Distributed or Parallel Training Docs/Guide

Pangurbon · March 25, 2019, 12:42pm

Hi! I’m working on a couple new projects using DGL that I have training questions about. In early experimentation I’ll be training on my home desktop, so distributed training isn’t an issue immediately, but it will be important in the future. Here’s my use cases:

Project 1:
Many graphs, no more than 100-2,000 nodes, 2-5k edges max, few features but both edge and node features desired.

Project 2:
Flexible sizing, graph as a whole will be 100k+ nodes, 250kish edges, 0-1,000+ features on nodes for the most part. Graph can and definitely will be split down to very small (100-1,000 nodes) if necessary but larger the better.

My issue is training after initial testing. I have access to a good sized HPC cluster, running on SLURM. We schedule jobs on Singularity containers. GPU nodes have V100s for the most part.
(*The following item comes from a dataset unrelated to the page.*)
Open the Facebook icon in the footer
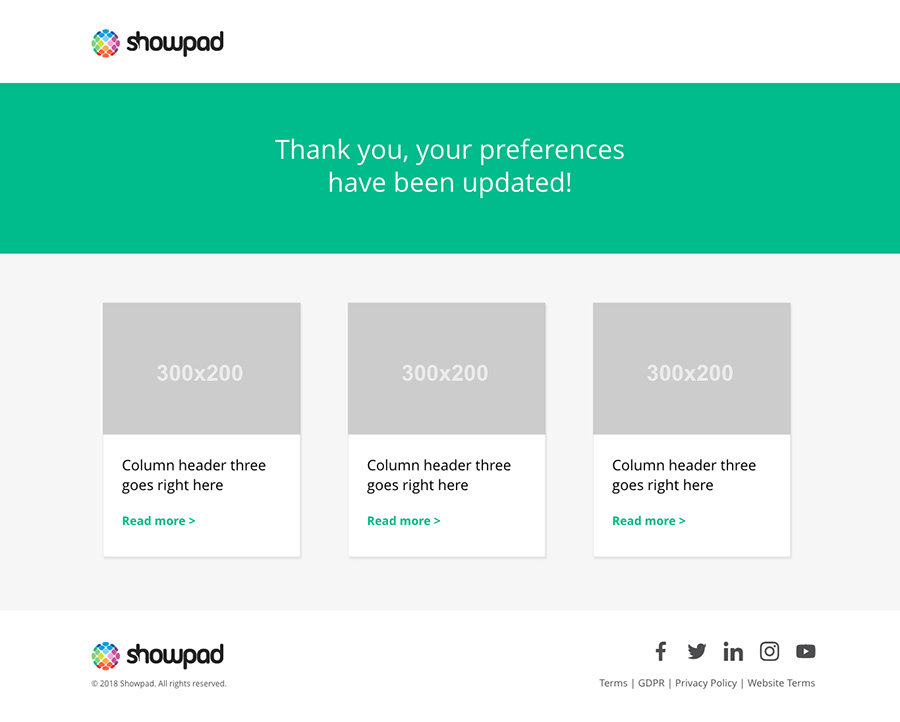Screen dimensions: 900x722 tap(661, 651)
Is there a good path for training around that setup? It will be quite nice to train across multiple nodes when they’re available, but they are accessed through separate containers. I understand this may not be an issue to be solved directly with DGL, I’m certainly still a novice so if DGL doesn’t or won’t handle this kind of stuff I’d love a pointer in the right direction.

I’ve looked into Ray and RLLib, for the first project in particular, but I’m not entirely sure how Ray works with workers that have different lifetimes, and waiting for scheduled slots etc. I will ask them for more help if that’s a good idea, but if DGL can work around this easily that’d save a lot of effort. PyTorch also has some distributed tools if that’s the place to look, but I know DGL sits on top of other libraries so the integration might not be so simple.
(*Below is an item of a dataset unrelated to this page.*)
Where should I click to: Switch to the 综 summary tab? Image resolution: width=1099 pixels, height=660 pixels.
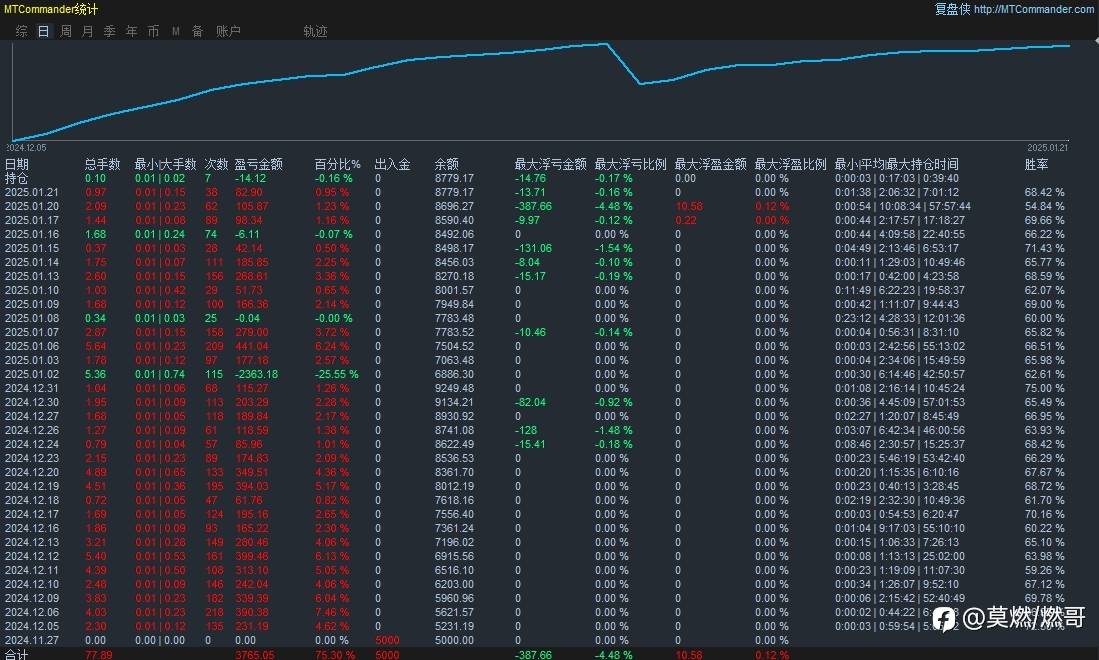point(22,31)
Thanks in advance, I know this kind of question is a little general and I appreciate any help!

minjie · March 25, 2019, 3:21pm

Hi @Pangurbon, these are interesting scenarios and thank you for sharing.

Project 1 is a typical many-graph case so we recommend data parallelism – each nodes compute on different graphs (batches) and their parameters are synced after each SGD iteration. DGL can work with torch.distributed (see codes in the transformer example), and we use it for multi-GPU training on single machine. For multi machines, I’m not familiar on how this is setup, but I guess this is a good starting point.

Another option is using MXNet, which provides you many deployment solutions with different scheduling system. @zhengda1936 may have more experiences on this.

Project 2 is interesting. I did some brief calculation. For 100k+ nodes with 1K features, the total memory consumption for node features is 100M * 4B = 400MB if the feature is of float type. Suppose you have ten layers (including activation) that need to backprop gradients, then the max memory consumption is ~4GB which is fine compared with a 16GB V100 card. If you don’t want to split down the graph to very small subgraphs, then loading the full graph to GPU looks a good solution to me. If you still want to split it down, then I think the solution to Project 1 should apply.

Hope this help!